Dalla collaborazione tra Non Una di Meno, Obiezione Respinta e IVG-ho abortito e sto benissimo è nata un’infografica che presenta la situazione dell’aborto in Italia e le proposte concrete per migliorare il servizio.
Per molte donne nei giorni peggiori dell’emergenza Covid-19 si è posto il problema di dover accedere a servizi sanitari, tra cui l’aborto, ma non solo, all’interno di ospedali che si erano trasformati in luoghi di contagio.
Questo perché negli anni le strutture territoriali di prossimità sono state definanziate e chiuse, con gli effetti nefasti che abbiamo visto in Lombardia. Negli ultimi cinque anni, ad esempio, sono stati chiusi 208 consultori, mentre in quelli aperti mancano personale e servizi. Proprio i consultori, invece, potrebbero essere gli spazi dove poter praticare l’aborto farmacologico, tramite RU486, fino alla nona settimana e senza ricovero, come già si fa in dodici paesi europei.
Secondo i movimenti femministi, quindi, bisogna riaprire e finanziare i consultori, presidi di prossimità, dove l’accesso ai servizi sanitari e psicologici può essere facilitato dal contatto diretto e dalla costruzione di una rete territoriale di supporto.
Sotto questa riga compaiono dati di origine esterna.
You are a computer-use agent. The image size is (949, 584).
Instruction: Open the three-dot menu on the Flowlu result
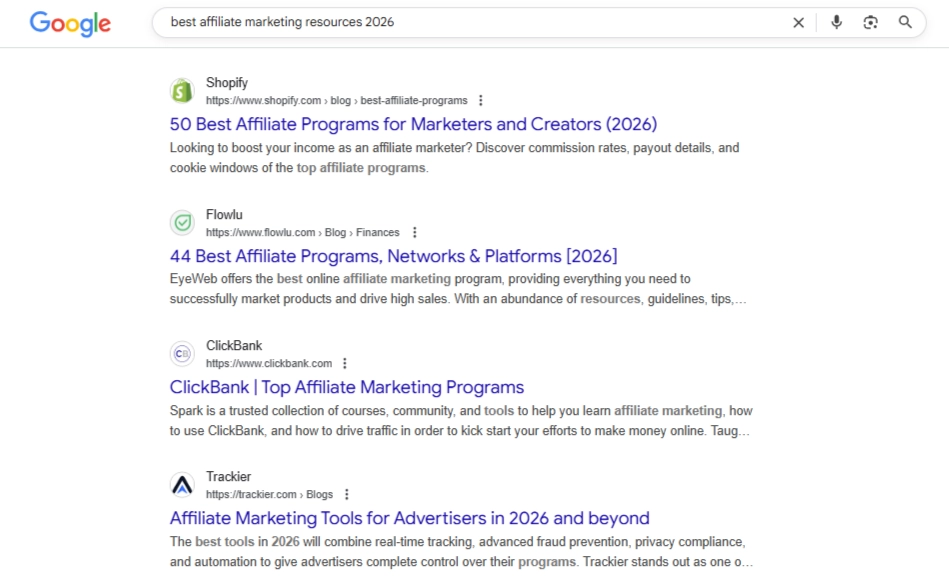415,232
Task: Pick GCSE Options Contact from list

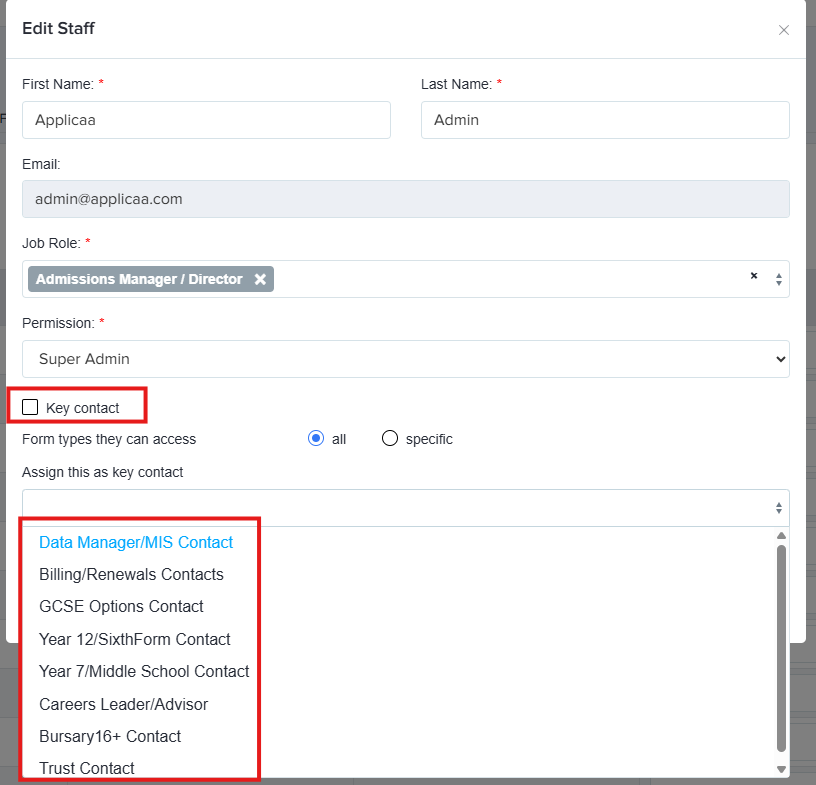Action: (121, 606)
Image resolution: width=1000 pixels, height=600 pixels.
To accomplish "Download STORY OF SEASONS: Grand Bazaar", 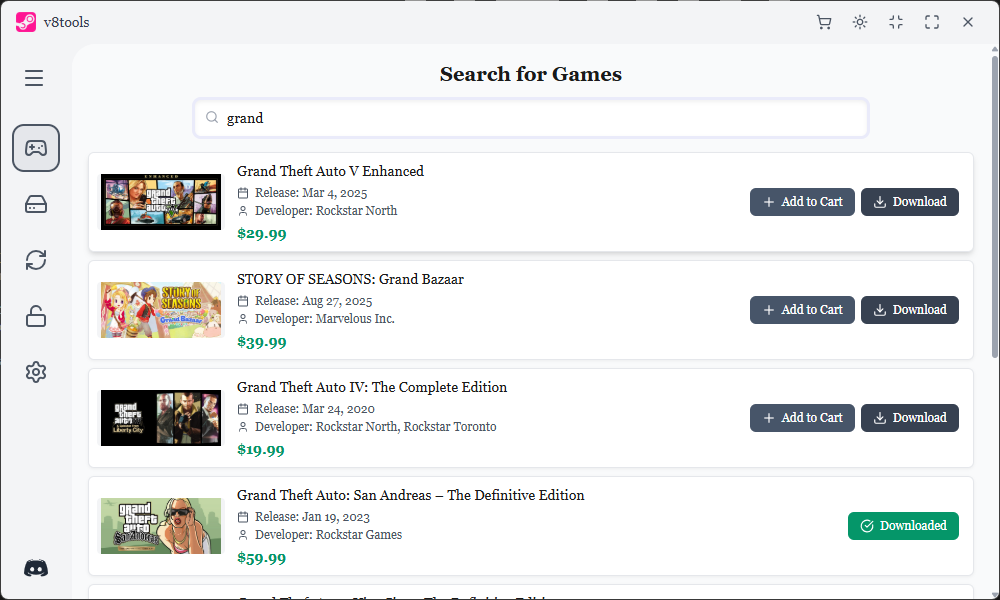I will [x=909, y=309].
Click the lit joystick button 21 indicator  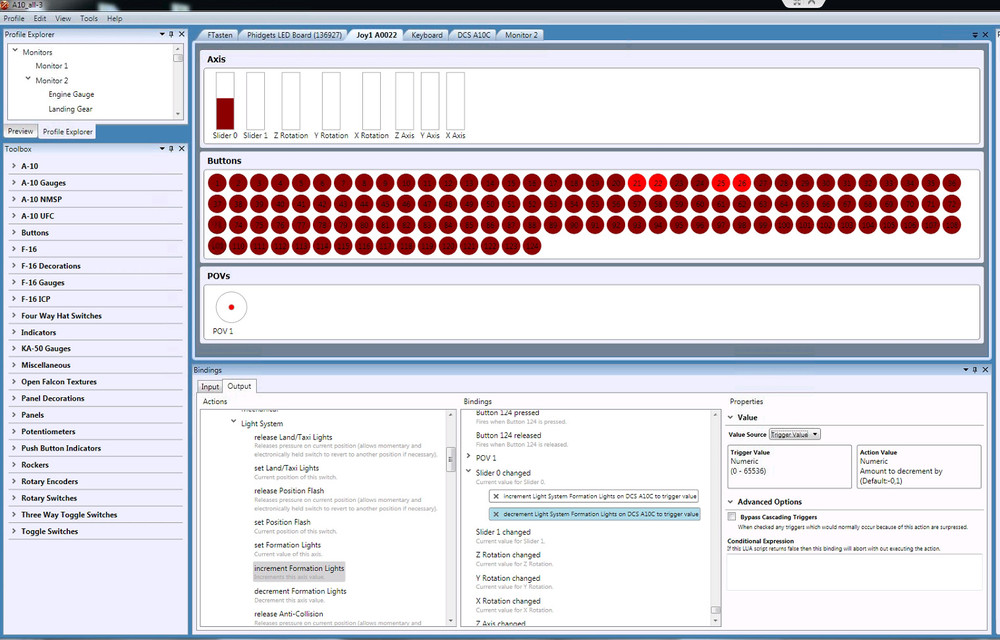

I consultori, infatti, in questo modo, potrebbero tornare a occuparsi non solo di accompagnamento al parto o di aborto, ma di supporto alla genitorialità, all’adolescenza, alla sessualità e molto altro ancora. Per una salute non concepita semplicemente come assenza di malattia o come singolo intervento medico, ma «come benessere psichico, fisico, sessuale e sociale e come espressione della libertà di autodeterminazione» come scrive Non Una di Meno nel Piano contro la violenza maschile.